=== Begin Enclosure ===

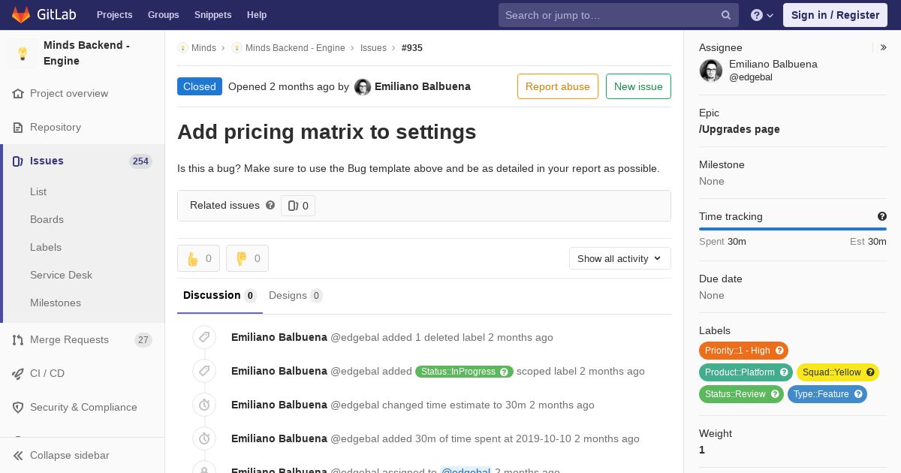
Task: Open the Show all activity dropdown
Action: [x=619, y=258]
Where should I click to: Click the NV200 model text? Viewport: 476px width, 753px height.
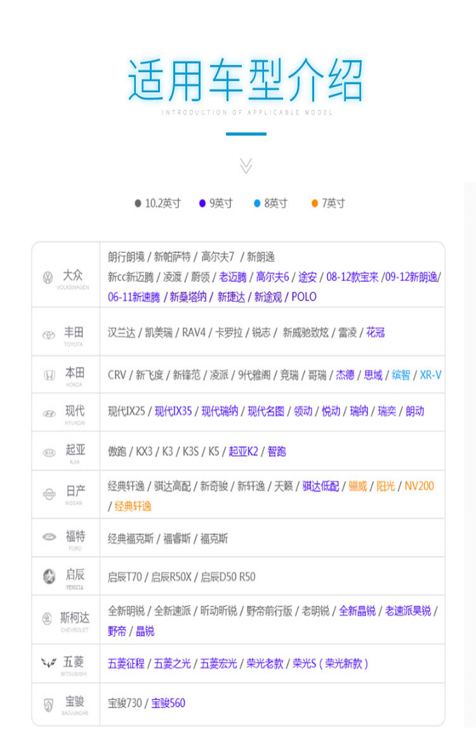click(x=419, y=486)
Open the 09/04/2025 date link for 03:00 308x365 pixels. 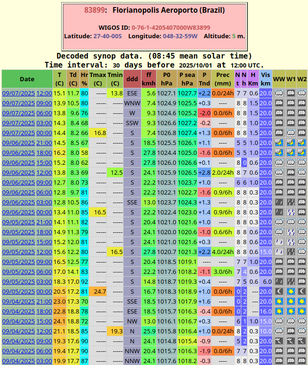[x=18, y=361]
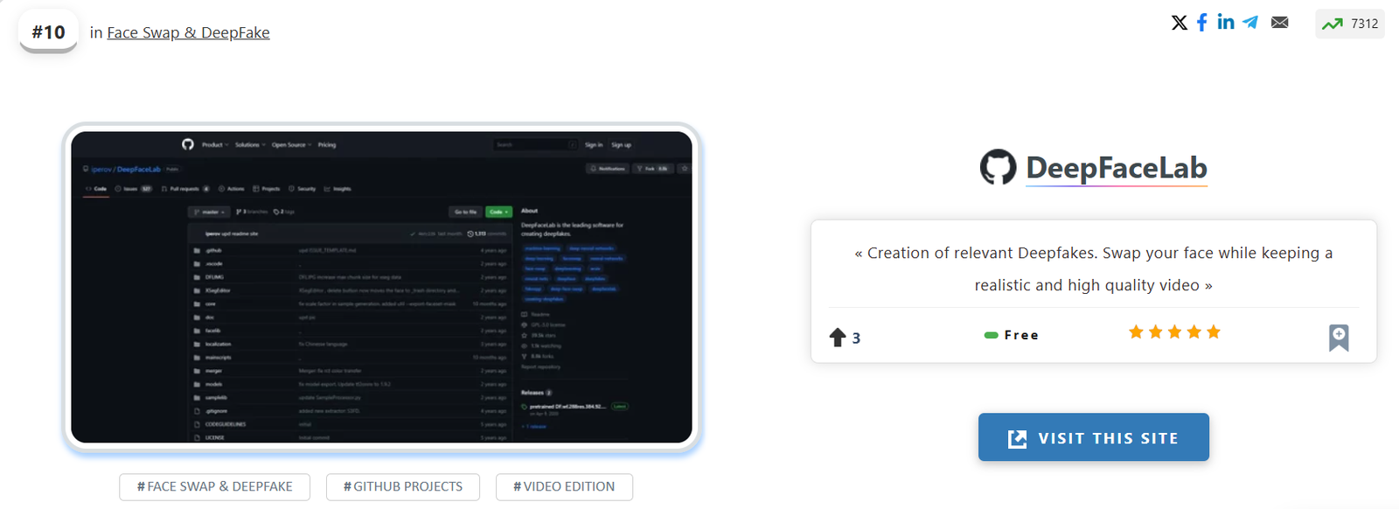Open the Face Swap & DeepFake category link

[188, 32]
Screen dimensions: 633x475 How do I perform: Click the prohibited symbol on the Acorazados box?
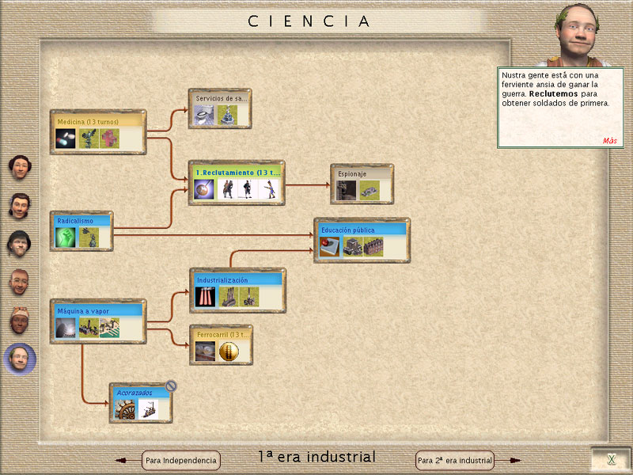coord(171,386)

=== End Enclosure ===

- [What is expected] Word for word, restate only the lines from the one bearing "Screen dimensions: 633x475" through the final line of the listing, inclusive, with no pictures.

- [Exercise output]
Screen dimensions: 633x475 How do I perform: Click the prohibited symbol on the Acorazados box?
coord(171,386)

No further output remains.